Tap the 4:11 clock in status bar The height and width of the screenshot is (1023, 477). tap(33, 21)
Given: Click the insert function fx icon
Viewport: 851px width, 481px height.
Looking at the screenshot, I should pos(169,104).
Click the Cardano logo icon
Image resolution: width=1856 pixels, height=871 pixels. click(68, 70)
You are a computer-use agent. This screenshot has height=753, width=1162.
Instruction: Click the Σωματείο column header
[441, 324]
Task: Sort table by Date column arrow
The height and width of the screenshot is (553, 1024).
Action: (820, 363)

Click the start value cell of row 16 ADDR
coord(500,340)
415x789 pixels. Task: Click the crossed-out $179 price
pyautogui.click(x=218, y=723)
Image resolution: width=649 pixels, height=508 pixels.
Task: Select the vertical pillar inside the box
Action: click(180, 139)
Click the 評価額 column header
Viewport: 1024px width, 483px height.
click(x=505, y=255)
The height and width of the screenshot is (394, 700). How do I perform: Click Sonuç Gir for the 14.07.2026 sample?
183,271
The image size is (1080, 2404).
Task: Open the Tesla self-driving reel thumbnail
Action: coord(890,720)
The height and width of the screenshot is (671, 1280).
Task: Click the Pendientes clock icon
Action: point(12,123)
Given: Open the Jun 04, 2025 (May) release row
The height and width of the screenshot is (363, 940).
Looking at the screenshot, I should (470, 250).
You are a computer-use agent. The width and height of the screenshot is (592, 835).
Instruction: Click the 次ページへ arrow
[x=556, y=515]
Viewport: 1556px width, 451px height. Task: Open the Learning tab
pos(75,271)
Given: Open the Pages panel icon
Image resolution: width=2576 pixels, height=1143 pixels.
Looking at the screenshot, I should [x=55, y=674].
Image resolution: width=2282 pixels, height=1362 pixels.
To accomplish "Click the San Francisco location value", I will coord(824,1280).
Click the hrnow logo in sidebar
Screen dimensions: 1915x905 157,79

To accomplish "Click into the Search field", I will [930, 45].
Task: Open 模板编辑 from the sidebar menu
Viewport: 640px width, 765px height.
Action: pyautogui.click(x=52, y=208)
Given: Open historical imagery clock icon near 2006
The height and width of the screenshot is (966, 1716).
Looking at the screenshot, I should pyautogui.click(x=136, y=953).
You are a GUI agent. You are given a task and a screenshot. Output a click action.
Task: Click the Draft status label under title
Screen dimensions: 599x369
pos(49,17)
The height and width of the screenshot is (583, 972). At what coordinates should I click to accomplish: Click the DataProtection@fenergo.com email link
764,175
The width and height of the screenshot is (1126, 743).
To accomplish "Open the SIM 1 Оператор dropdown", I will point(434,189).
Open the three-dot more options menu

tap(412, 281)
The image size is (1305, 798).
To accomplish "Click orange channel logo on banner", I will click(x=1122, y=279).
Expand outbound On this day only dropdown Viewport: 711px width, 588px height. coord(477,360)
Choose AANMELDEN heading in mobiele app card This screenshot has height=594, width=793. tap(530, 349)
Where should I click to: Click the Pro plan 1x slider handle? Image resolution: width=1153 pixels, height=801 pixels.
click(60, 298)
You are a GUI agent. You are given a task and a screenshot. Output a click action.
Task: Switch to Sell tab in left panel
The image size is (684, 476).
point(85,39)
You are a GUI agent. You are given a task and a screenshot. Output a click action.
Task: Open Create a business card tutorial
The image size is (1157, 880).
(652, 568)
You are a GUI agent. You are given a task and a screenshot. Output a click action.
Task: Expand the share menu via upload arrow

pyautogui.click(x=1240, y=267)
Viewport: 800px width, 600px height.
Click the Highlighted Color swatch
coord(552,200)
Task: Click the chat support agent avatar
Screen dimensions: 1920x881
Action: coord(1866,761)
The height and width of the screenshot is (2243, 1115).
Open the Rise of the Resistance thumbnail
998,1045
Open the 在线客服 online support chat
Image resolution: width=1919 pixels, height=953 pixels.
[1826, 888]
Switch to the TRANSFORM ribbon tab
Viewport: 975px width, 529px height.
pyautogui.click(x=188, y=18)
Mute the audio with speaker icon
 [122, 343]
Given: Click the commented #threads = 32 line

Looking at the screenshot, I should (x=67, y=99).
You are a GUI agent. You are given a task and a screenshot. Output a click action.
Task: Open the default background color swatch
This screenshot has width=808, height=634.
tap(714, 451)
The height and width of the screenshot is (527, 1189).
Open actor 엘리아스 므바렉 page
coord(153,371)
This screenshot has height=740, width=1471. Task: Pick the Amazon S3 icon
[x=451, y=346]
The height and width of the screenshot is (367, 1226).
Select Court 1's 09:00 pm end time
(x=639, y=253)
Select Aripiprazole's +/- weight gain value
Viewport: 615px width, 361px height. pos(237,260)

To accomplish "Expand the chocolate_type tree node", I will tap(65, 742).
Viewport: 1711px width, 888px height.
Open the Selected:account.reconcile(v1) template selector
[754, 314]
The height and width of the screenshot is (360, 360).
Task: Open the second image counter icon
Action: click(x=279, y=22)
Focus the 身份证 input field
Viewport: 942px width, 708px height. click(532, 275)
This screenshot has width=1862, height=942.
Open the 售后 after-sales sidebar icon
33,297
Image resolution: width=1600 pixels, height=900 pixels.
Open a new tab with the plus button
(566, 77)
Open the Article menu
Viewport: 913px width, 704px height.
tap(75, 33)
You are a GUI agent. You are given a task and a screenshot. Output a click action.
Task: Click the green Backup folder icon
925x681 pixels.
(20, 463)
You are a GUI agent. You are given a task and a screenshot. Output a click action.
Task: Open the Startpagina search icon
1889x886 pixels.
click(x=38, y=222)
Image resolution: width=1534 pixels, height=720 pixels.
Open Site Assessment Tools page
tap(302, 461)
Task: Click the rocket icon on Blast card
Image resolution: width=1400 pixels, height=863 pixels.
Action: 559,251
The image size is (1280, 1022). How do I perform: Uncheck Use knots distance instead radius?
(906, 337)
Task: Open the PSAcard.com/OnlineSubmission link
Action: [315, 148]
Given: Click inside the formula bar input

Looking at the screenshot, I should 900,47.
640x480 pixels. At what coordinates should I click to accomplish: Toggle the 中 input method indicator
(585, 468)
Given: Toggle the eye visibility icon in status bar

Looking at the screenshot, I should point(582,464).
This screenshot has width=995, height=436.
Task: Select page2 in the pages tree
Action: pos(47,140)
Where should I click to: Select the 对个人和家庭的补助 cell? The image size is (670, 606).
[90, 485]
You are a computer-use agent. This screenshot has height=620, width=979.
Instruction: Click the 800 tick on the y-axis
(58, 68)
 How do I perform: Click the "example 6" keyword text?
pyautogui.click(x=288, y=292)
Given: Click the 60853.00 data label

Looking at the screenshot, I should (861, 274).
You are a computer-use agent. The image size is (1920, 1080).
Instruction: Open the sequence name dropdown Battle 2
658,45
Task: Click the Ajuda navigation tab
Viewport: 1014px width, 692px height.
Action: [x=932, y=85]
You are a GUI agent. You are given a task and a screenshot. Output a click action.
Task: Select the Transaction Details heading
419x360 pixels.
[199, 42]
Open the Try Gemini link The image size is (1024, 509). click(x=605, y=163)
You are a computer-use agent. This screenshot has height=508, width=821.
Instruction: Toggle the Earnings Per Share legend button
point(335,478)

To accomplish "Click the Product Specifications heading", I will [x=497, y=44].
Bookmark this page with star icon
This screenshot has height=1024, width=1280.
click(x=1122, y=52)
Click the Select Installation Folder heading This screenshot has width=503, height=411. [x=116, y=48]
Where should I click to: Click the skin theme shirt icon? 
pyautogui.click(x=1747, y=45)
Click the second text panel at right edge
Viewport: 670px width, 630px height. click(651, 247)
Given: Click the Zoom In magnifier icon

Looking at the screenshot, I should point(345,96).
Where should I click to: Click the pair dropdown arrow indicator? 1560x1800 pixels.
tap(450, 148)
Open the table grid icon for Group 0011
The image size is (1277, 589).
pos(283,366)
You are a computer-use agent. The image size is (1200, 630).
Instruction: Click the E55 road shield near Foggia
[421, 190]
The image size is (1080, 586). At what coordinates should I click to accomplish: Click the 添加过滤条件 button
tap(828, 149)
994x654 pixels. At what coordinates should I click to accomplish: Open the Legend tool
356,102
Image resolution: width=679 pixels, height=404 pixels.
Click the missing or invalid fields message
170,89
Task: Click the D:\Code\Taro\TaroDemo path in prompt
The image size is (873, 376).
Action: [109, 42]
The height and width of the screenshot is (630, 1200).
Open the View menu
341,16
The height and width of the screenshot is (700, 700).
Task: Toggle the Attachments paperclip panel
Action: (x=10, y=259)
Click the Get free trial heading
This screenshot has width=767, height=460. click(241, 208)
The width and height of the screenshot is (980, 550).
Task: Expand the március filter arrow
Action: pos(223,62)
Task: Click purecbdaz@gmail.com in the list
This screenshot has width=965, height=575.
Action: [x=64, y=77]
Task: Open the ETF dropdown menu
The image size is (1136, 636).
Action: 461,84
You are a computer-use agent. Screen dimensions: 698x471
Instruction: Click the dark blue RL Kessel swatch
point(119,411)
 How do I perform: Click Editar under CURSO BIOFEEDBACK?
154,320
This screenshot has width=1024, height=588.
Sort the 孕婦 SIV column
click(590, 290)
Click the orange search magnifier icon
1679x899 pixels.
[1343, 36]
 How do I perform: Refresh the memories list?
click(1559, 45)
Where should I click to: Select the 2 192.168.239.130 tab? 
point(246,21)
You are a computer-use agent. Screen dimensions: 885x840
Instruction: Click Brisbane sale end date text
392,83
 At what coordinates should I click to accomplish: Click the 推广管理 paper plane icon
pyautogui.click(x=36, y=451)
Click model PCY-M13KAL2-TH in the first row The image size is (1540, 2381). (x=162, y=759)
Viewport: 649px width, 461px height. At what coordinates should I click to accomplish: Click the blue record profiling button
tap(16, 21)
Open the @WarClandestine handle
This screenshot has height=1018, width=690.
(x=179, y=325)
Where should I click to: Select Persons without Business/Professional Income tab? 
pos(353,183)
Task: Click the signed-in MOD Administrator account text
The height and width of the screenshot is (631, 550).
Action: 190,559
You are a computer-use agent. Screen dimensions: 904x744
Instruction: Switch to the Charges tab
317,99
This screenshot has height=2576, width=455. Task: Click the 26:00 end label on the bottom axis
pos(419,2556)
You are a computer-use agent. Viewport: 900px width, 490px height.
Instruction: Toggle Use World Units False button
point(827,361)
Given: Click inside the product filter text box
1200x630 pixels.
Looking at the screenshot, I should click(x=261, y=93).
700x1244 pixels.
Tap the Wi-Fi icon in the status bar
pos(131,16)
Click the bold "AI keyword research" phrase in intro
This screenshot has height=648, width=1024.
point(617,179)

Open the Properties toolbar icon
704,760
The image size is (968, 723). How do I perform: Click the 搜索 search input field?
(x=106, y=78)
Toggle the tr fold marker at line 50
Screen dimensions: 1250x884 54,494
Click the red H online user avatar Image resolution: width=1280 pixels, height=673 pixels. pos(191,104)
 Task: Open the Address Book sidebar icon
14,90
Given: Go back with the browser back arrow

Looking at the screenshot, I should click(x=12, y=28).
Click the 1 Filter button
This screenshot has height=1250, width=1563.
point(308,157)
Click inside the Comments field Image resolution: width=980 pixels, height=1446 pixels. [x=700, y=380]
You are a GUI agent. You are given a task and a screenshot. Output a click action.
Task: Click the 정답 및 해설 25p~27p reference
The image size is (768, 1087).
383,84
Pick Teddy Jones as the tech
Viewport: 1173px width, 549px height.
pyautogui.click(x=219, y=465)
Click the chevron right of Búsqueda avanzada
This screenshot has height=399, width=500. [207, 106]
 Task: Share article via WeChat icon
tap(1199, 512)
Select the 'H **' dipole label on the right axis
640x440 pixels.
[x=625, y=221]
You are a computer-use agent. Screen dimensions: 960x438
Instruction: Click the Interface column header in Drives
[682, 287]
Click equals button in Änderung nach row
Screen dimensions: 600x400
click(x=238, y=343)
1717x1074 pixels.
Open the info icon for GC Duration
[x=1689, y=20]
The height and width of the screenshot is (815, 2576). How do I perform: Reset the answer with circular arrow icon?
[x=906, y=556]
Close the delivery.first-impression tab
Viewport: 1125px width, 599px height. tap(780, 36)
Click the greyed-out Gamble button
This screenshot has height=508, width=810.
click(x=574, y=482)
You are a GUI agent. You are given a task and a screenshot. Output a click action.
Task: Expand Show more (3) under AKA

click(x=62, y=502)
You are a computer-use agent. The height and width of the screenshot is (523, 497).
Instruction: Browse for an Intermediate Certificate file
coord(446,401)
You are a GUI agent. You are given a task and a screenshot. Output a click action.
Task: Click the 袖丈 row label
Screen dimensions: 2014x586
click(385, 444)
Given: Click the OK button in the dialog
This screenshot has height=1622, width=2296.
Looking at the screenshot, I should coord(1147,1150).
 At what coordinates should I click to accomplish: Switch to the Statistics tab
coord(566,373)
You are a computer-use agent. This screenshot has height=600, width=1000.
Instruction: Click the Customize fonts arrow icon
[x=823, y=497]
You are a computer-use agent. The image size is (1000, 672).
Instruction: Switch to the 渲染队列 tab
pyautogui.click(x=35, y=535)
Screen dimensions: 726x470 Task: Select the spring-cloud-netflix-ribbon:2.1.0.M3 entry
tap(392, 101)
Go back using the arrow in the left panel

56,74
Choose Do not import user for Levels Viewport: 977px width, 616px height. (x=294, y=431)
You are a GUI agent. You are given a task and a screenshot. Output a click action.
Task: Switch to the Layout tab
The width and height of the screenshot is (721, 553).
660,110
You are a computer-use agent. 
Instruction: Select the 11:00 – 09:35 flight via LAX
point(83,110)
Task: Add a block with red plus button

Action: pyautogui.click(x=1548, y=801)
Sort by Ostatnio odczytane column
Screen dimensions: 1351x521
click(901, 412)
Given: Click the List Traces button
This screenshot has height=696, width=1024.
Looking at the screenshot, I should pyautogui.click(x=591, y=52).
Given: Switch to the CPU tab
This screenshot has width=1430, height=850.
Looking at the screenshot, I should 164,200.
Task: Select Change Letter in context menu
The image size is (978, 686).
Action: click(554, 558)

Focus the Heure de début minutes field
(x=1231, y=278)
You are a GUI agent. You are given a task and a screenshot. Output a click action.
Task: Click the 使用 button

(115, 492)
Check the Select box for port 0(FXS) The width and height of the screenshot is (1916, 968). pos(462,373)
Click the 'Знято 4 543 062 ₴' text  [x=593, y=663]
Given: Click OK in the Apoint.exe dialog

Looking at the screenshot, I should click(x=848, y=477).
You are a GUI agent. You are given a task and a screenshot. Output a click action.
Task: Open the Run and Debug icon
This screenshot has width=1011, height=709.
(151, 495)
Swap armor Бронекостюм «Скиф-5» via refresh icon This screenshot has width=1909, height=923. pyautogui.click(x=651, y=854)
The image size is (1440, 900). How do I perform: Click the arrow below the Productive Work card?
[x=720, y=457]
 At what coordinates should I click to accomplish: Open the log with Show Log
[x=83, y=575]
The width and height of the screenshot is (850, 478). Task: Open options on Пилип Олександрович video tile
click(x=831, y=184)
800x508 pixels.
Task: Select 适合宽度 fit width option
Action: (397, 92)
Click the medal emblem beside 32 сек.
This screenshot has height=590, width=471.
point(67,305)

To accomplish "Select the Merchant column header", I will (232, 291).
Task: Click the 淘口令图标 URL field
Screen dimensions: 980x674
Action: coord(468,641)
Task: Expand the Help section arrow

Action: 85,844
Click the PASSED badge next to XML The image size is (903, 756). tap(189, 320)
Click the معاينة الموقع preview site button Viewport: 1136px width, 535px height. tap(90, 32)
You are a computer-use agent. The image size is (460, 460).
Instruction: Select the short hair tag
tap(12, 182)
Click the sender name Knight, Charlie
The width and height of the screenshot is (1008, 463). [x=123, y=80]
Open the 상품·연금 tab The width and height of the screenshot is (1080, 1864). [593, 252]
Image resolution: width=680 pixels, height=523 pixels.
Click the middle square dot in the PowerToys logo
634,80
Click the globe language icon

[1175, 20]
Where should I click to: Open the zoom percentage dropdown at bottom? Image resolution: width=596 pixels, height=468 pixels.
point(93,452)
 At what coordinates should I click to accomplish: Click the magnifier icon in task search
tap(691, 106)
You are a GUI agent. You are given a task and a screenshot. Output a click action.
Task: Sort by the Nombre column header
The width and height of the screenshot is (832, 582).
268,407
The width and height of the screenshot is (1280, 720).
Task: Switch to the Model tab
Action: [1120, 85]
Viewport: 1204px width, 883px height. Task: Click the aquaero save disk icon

^^^^

## [EXERCISE AIM]
Keeping every character as it is, restate the lines above that run from the line with "Instruction: Click the 次ページへ arrow" through the line with "Given: Open historical", both included, and nothing else.

## [SOLUTION FOR THIS EXERCISE]
Instruction: Click the 次ページへ arrow
[x=556, y=515]
Viewport: 1556px width, 451px height. Task: Open the Learning tab
pos(75,271)
Given: Open the Pages panel icon
Image resolution: width=2576 pixels, height=1143 pixels.
Looking at the screenshot, I should [x=55, y=674].
Image resolution: width=2282 pixels, height=1362 pixels.
To accomplish "Click the San Francisco location value", I will coord(824,1280).
Click the hrnow logo in sidebar
Screen dimensions: 1915x905 157,79

To accomplish "Click into the Search field", I will [930, 45].
Task: Open 模板编辑 from the sidebar menu
Viewport: 640px width, 765px height.
Action: pyautogui.click(x=52, y=208)
Given: Open historical imagery clock icon near 2006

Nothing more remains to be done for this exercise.